*WHAT YOU ARE ASKED TO DO:*
Retype, exactly and with both ends included, the lines below from the one containing "Image resolution: width=364" through the end; omit the pictures.

[Stored data]
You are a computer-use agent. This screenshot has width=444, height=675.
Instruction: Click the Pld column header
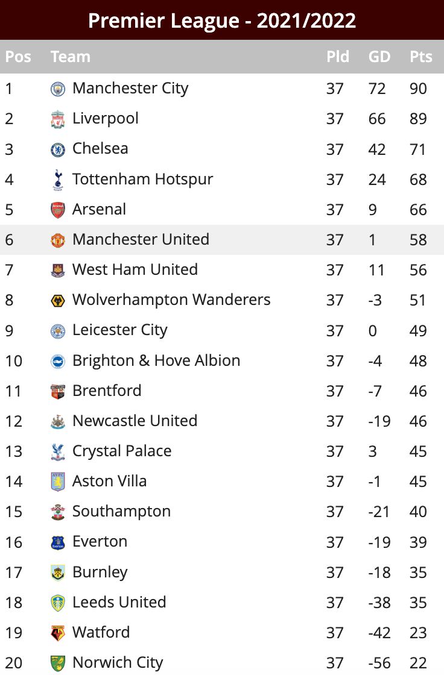(x=338, y=57)
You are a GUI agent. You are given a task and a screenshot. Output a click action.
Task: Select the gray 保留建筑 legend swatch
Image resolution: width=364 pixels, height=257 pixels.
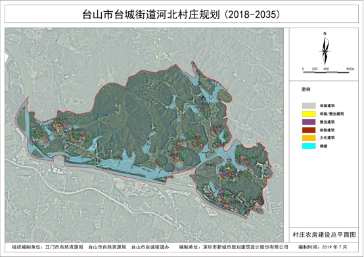[x=309, y=106]
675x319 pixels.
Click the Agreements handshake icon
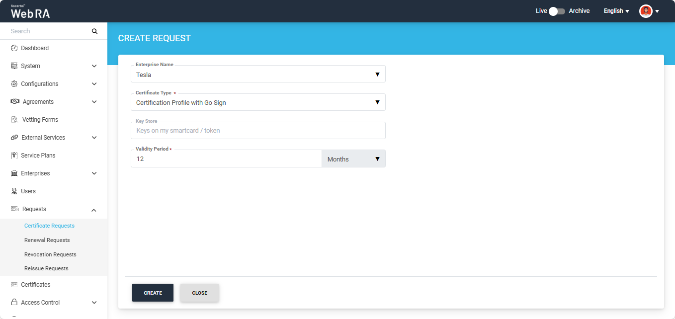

*TASK RESULT:*
Image resolution: width=364 pixels, height=257 pixels.
[x=309, y=106]
675x319 pixels.
Click the Agreements handshake icon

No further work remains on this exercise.